Senior management and organisation
Please identify the authority’s senior management, a brief description of their role and responsibilities, and contact details. If you have an internal organogram of senior management, please provide it.
Ancuța Gianina is the president of the National Supervisory Authority For Personal Data Processing.
What is the process for nominating the head of the authority?
Article 7 of Law no. 102/2005 stipulates that:
“(1) The proposals for candidates for the position of president or vice-president of the National Supervisory Authority shall be made by the Standing Bureau of the Senate upon recommendation of the parliamentary groups of the two Chambers of Parliament.
(2) The candidates submit to the Senate’s Legal, Appointment, Discipline, Immunities and Validation Committee the documents proving that they fulfil the conditions provided by the law in order to act as president or vice-president of the National Supervisory Authority. The candidates will be heard by the Legal, Appointment, Discipline, Immunities and Validation Committee. The Senate decides on their appointment after the plenary.
(3) The appointment of the president and the vice-president of the National Supervisory Authority shall be by majority vote of the Senators.”
What was the authority’s budget for the most recently available financial year?
The annual budget of the national supervisory authority for 2017 was 4.287 million lei.
How many data protection/privacy-focused staff does the authority employ?
Contacting the authority
How and where should companies or their advisers contact the authority to start the binding corporate rules approval process? Please specify individuals, email addresses, URLs for online forms, etc.
By regular post or by email [email protected].
What other contact information should companies and their advisers be aware of?
The contact details of the Romanian Data Protection Authority are available on its website: http://www.dataprotection.ro/?page=contact.
Legal and enforcement framework
What are your investigative powers?
The Romanian Data Protection Authority has the investigative powers provided by article 58 of the General Data Protection Regulation.
Can you search premises or force the disclosure of information without having to approach the courts?
Article 141 of Law no. 102/2005 provides that control personnel shall be entitled to carry out investigations, including unannounced ones, to request and to obtain from the data controllers and the data processor and, where appropriate, from their representatives, on site and within the time limit set, any information and documents, regardless of the storage medium, to take copies, to have access to any of the premises of the data controllers and data processor, and to have access and to verify any equipment, data storage means or support required for the deployment of the investigation, under the law.

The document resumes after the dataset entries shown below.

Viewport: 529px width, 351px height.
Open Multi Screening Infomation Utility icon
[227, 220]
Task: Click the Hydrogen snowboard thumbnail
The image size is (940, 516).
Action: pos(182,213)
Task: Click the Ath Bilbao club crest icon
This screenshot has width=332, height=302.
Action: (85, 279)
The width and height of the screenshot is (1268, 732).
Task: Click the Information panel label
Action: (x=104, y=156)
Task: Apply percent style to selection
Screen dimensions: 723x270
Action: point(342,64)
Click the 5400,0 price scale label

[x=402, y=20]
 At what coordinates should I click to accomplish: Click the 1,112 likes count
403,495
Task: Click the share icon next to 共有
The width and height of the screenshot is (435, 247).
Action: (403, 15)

In the event that the control personnel are prevented in any way from performing the duties above, the national supervisory authority may request the judicial authorisation given by the President of the Bucharest Court of Appeal or by a judge delegated by the President. A copy of the judicial authorisation shall be communicated to the audited entity before the commencement of the investigation.
What fines can you impose on companies that breach data protection rules?

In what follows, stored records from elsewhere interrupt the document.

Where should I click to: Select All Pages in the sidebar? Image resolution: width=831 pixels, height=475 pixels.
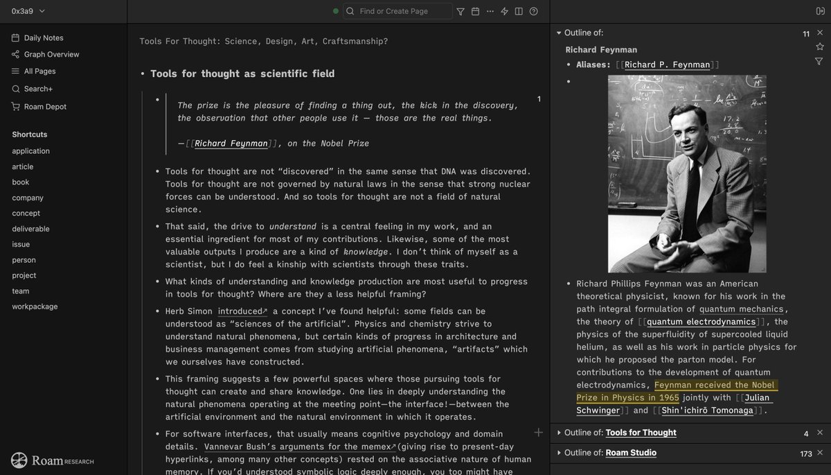37,71
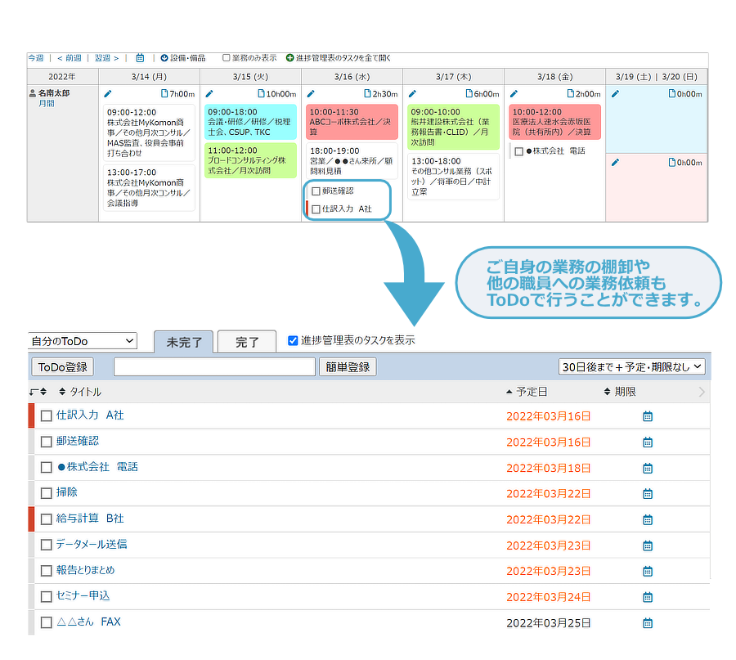Screen dimensions: 736x660
Task: Click the green plus icon for 進捗管理表のタスクを全て開く
Action: click(289, 58)
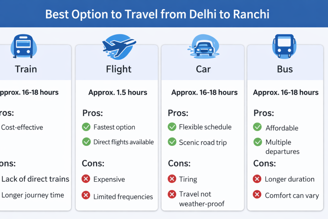
Task: Click the green checkmark beside Scenic road trip
Action: pos(172,142)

Again, Article 141 of Law no. 102/2005 stipulates that, in the control activity, the national supervisory authority may order the corrective measures provided for in article 58(2) of the General Data Protection Regulation, including sanctions for minor offences, may make recommendations and can refer the matters to other competent authorities as appropriate.
Priorities and the future
What are your enforcement priorities over the next year? For example, are you targeting any particular topics, or industry sectors?
The annual plan for investigations is drawn up at the end of each year for the next year. Therefore, we cannot provide you with an answer at this moment.

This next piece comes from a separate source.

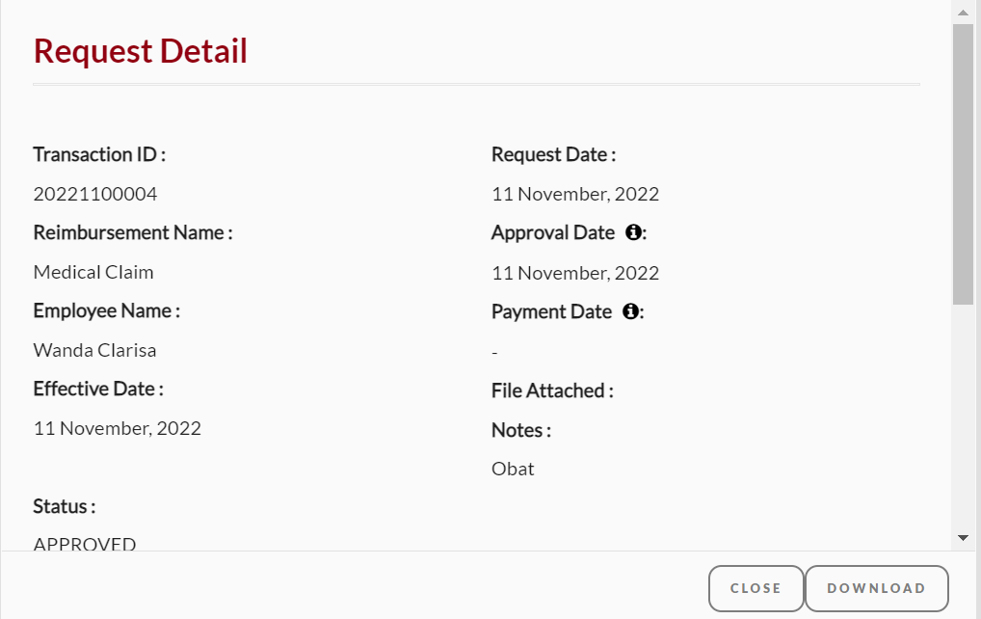The image size is (981, 619).
Task: Click the scrollbar down arrow
Action: click(963, 538)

What data protection/privacy-related guidelines have you issued to date?
The supervisory authority’s website contains a specific section dedicated to GDPR where you can find the Guidelines issued by article 29 Working Party and endorsed by the European Data Protection Board, the Guideline issued by our authority, “The Guidelines for the application of the General Data Protection Regulation by the data controllers”, as well as other useful information for data controllers and data subjects.